I had a severe case of Pneumonia two years ago that could have possibly been diagnosed as a lung infection. I had been so sick that I purposely subjected myself to a walk-in clinic…..in the middle of the afternoon…….on a Saturday. After being prescribed a drug that made me feel like I had been chronically licking a tire-iron for a week, I made an appointment to follow up with my doctor.

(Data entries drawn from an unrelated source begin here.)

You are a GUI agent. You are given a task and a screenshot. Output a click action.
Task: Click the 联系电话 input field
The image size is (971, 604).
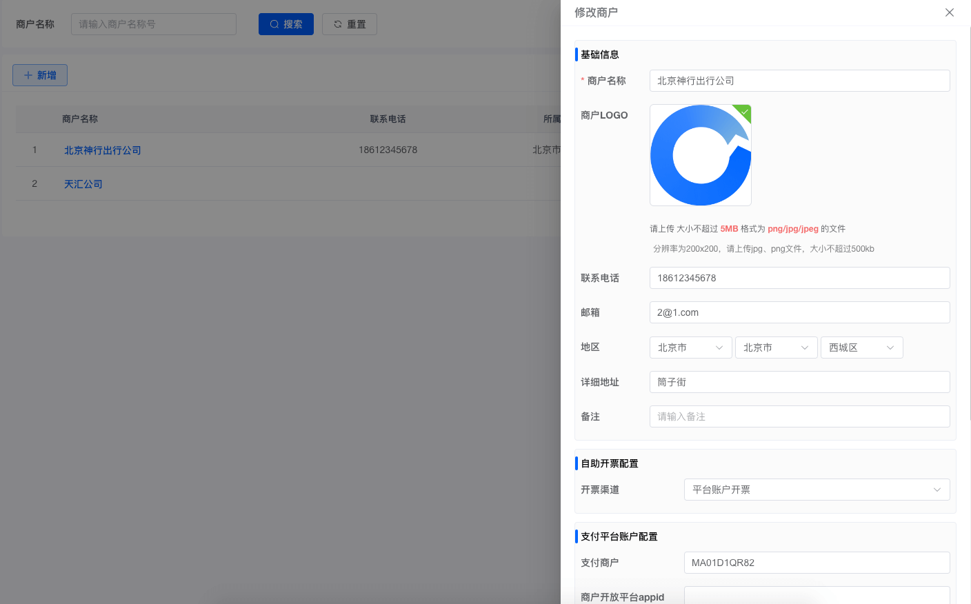click(x=799, y=278)
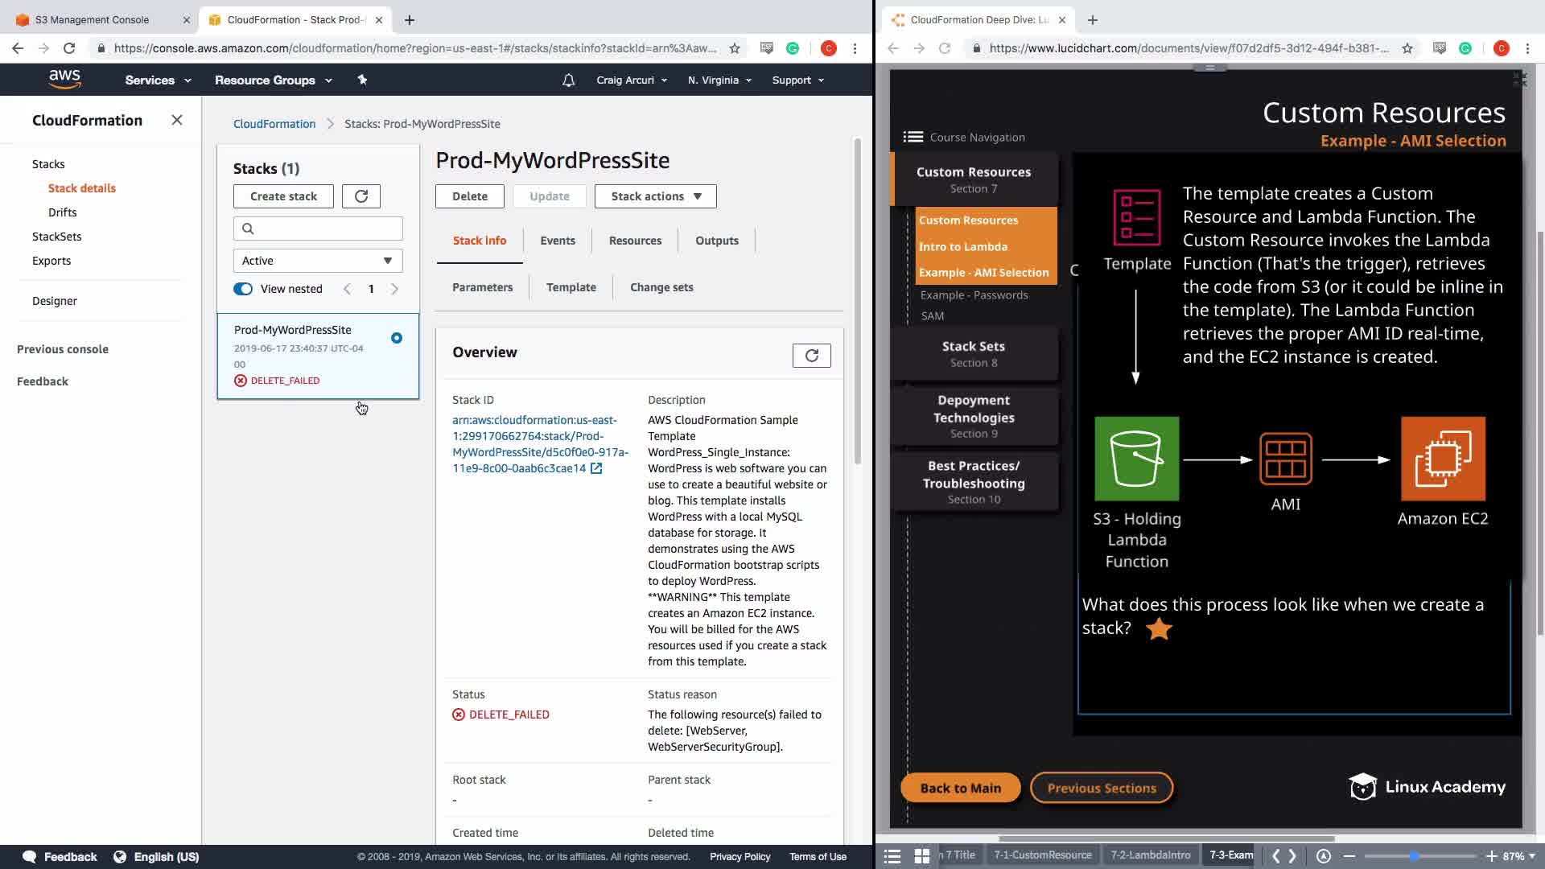
Task: Click the Back to Main button
Action: (x=960, y=788)
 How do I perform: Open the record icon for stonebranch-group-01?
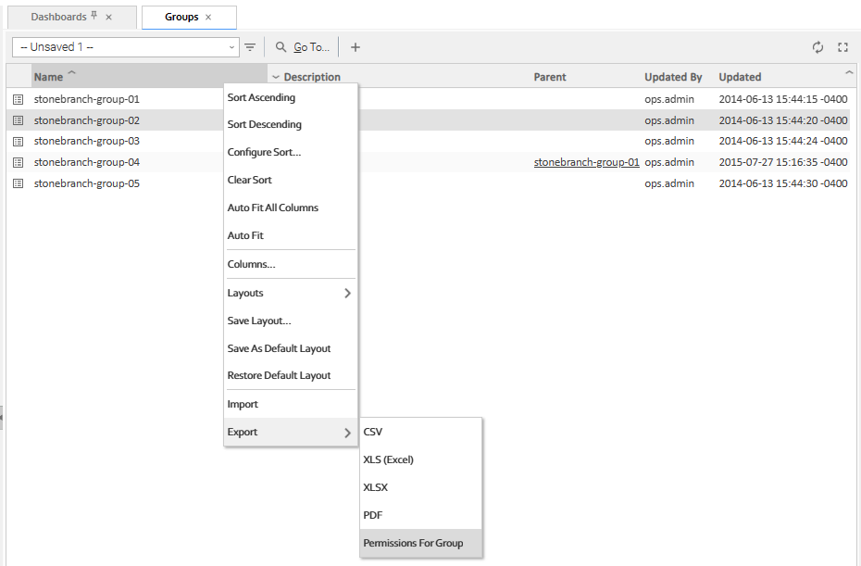tap(18, 99)
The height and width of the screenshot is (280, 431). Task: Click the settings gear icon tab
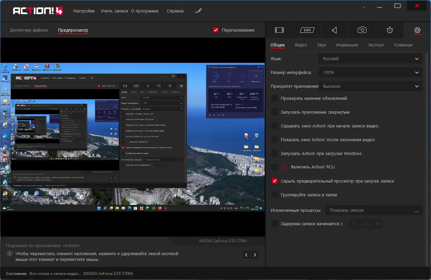(417, 30)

I was given the good news that the intensely strong medication had its desired effect and my lungs sounded relatively normal. During the course of my regaling her with my intermittent trips to the office while sick with Pneumonia she casually expressed a few primitive medical terms, obviously from the book that only she received in med school.
The first archaic phrase was uttered and I was called an “idiot”. This is a much shorter version of the 19th Century diagnosis that was identified as a “profound intellectual disability”.
Approaching with caution, I summoned up the courage to then mention the truthful number of times I had been to the office, and out in public, during my illness and I was then diagnosed as “stupid”. I have since examined an alternate medical journal a little more closely and found that analysis of my symptoms to be defined as Fecal Encephalopathy which, roughly translated, means “shit for brains”.
I have always held on to the hope that my doctor has remained on the cutting edge of technology, that she is one of the few rural doctors that truly has her finger on the pulse of modern medicine. What I had not prepared myself for was the fact that she was reverting back to honest medicine and just calling a spade a spade.